The weapon was suppressed, so the sound it made was just a dull thud. Chet saw a spark as the round left the barrel and he felt it whizz just inches from his hip before it thumped into the wall.
She could fire another round in seconds. Chet had to get out of there.
He didn’t give her time to re-aim, but burst out of the kitchen and hurtled back along the hallway, all traces of his previous inebriation a memory. When he got to the front door, he could hear the woman coming out of the kitchen. He could almost sense her raising the weapon again.
As he stepped over the threshold and pulled the door closed behind him, a second round splintered the wood from the inside. Chet limped down the pathway and round to the far side of his dented Mondeo, where he ducked out of sight.
He froze, his heart pumping furiously, and he listened carefully.
At first there was nothing. Then, after about ten seconds, footsteps. The shooter had turned left out of his house and was heading off down the street fast.

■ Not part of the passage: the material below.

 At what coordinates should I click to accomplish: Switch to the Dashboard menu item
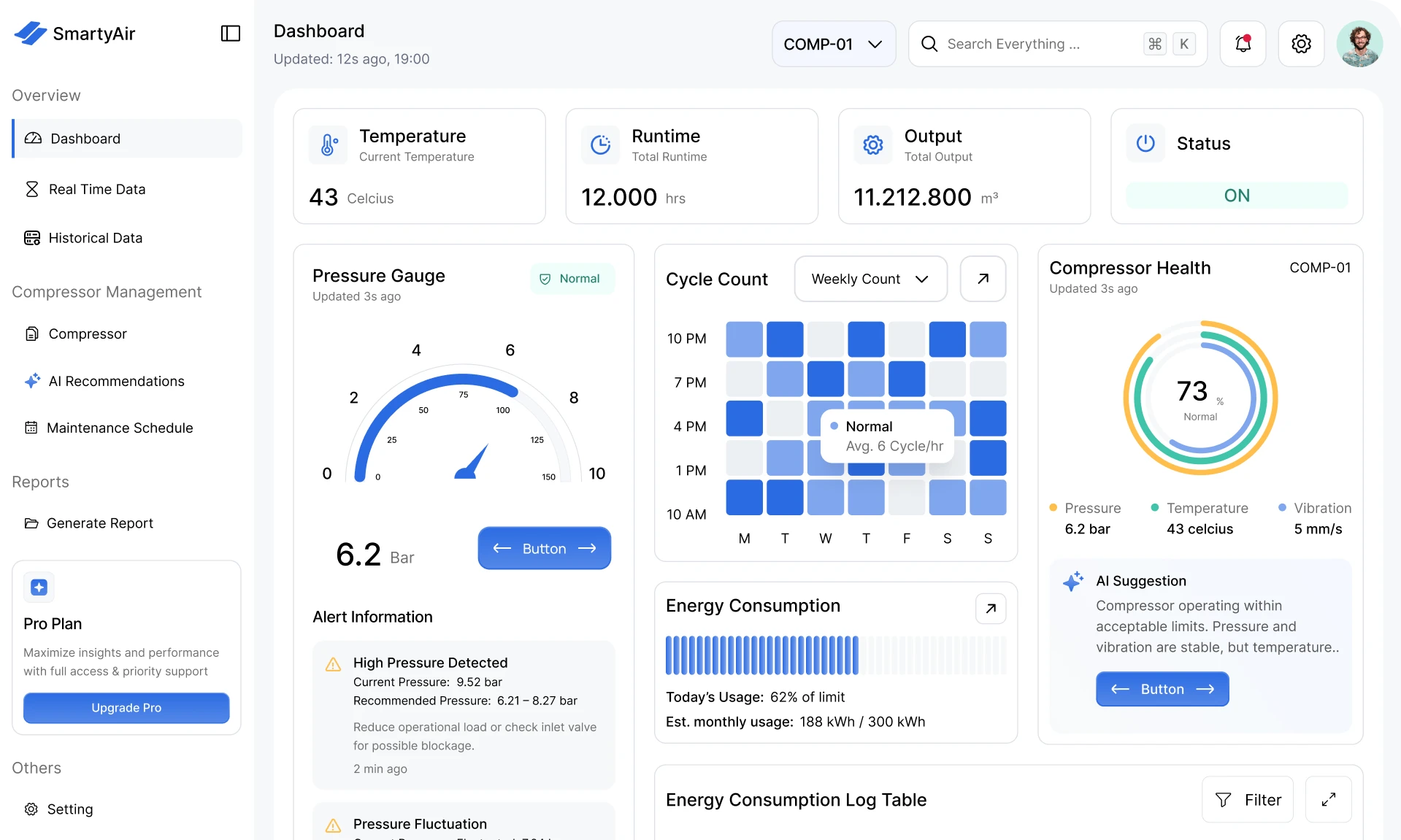click(85, 139)
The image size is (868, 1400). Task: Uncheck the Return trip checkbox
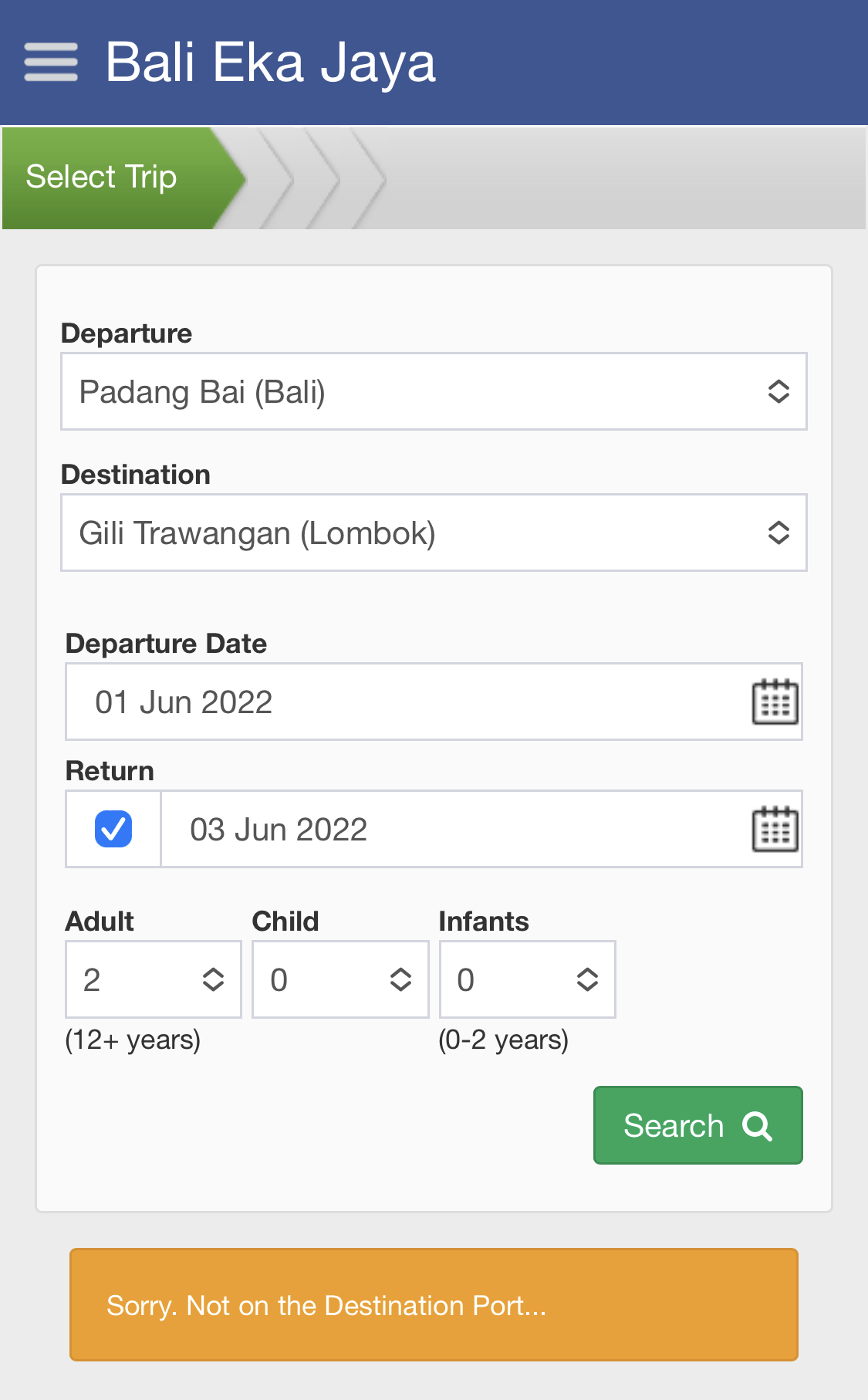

Chet pulled the keys from his pocket, unlocked the driver’s door and entered. He threw the rucksack of gear on to the passenger seat, turned the key in the ignition and the engine jumped into life. The tyres screeched as he pulled out into the road and sped away. Chet glanced in the rear-view mirror as he accelerated. He could just see her, standing on the pavement, lit up by a street lamp, looking in his direction: black clothes, wavy black hair down below her shoulders, full lips, a beautiful, angry face.